Hello,
1. I found that generic_forget_inode() calls write_inode_now() dropping
inode_lock and destroys inode after that. The problem is that
write_inode_now() can sleep and during this sleep someone can find inode
in the hash, w/o I_FREEING state and with i_count = 0.
If such inode will be iget'ed, then it will be iput'ed once more later
messing with the current iput(). So the inode can be cleared and
destroyed twice.
2. Why there is no wake_up_inode() in generic_forget_inode() like in
generic_delete_inode()? Looks like it is missing...
is it bugs in generic_forget_inode()?
Kirill
Kirill Korotaev <[email protected]> wrote:
>
> Hello,
>
> 1. I found that generic_forget_inode() calls write_inode_now() dropping
> inode_lock and destroys inode after that. The problem is that
> write_inode_now() can sleep and during this sleep someone can find inode
> in the hash, w/o I_FREEING state and with i_count = 0.
The filesystem is in the process of being unmounted (!MS_ACTIVE). So the
question is: who is doing inode lookups against a soon-to-be-defunct
filesystem?
Andrew Morton wrote:
> Kirill Korotaev <[email protected]> wrote:
>
>>Hello,
>>
>>1. I found that generic_forget_inode() calls write_inode_now() dropping
>>inode_lock and destroys inode after that. The problem is that
>>write_inode_now() can sleep and during this sleep someone can find inode
>>in the hash, w/o I_FREEING state and with i_count = 0.
>
> The filesystem is in the process of being unmounted (!MS_ACTIVE). So the
> question is: who is doing inode lookups against a soon-to-be-defunct
> filesystem?
Yup, I'm studing this issue.
But while looking at code I found this interesting place:
__writeback_single_inode()
{
while (inode->i_state & I_LOCK) {
__iget(inode); <<<<<<
spin_unlock(&inode_lock);
__wait_on_inode(inode);
iput(inode); <<<<<<
spin_lock(&inode_lock);
}
return __sync_single_inode(inode, wbc); <<<<<<
}
the problem here is iget/iput.
There are 2 possible cases:
1. all callers of this function do hold reference on inode, then
iget/iput is unneeded.
2. if 1) is incorrect then it's a bug, since inode is used after iput.
This place looks really ugly, or I don't understand something here?
Kirill
Kirill Korotaev <[email protected]> wrote:
>
> Andrew Morton wrote:
> > Kirill Korotaev <[email protected]> wrote:
> >
> >>Hello,
> >>
> >>1. I found that generic_forget_inode() calls write_inode_now() dropping
> >>inode_lock and destroys inode after that. The problem is that
> >>write_inode_now() can sleep and during this sleep someone can find inode
> >>in the hash, w/o I_FREEING state and with i_count = 0.
> >
> > The filesystem is in the process of being unmounted (!MS_ACTIVE). So the
> > question is: who is doing inode lookups against a soon-to-be-defunct
> > filesystem?

• _RECORDS SUPPLIED_
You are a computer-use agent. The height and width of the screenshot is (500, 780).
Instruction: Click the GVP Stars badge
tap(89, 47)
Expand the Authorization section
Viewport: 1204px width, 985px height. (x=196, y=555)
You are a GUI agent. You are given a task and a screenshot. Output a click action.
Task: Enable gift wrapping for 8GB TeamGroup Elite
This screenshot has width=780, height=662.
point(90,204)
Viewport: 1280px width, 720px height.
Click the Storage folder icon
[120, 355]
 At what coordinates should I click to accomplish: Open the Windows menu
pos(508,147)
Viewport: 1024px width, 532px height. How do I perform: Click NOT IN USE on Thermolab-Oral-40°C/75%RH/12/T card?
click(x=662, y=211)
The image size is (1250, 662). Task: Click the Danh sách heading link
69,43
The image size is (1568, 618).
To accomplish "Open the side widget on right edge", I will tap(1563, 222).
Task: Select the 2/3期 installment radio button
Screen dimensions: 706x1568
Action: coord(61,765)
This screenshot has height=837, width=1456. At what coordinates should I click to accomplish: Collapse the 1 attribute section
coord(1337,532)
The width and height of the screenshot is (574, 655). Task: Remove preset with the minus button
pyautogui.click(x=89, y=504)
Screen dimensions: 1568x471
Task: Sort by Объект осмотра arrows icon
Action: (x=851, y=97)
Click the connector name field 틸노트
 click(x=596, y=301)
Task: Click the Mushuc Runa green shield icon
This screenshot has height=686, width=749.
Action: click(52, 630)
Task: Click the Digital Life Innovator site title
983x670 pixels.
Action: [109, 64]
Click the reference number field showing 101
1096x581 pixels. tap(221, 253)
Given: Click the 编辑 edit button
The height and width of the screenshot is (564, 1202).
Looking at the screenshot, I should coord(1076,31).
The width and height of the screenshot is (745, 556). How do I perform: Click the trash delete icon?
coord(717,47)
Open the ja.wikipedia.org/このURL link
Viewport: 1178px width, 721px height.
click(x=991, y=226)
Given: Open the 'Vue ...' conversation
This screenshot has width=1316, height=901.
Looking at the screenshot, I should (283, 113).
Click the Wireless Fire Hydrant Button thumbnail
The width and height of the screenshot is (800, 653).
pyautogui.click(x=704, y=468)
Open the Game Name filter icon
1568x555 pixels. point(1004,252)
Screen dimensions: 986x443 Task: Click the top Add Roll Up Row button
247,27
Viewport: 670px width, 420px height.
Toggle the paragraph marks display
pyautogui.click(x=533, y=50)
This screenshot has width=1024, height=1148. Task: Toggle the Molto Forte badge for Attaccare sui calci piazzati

• _WORK TO DO_
1. From the inode thread, reproduce the text starting with "If such inode" and going on through "bugs in generic_forget_inode()?".
2. In the inode thread, which function does generic_forget_inode() call while dropping inode_lock?

• _OUTPUTS IN ORDER_
1.
If such inode will be iget'ed, then it will be iput'ed once more later
messing with the current iput(). So the inode can be cleared and
destroyed twice.
2. Why there is no wake_up_inode() in generic_forget_inode() like in
generic_delete_inode()? Looks like it is missing...
is it bugs in generic_forget_inode()?

2. write_inode_now()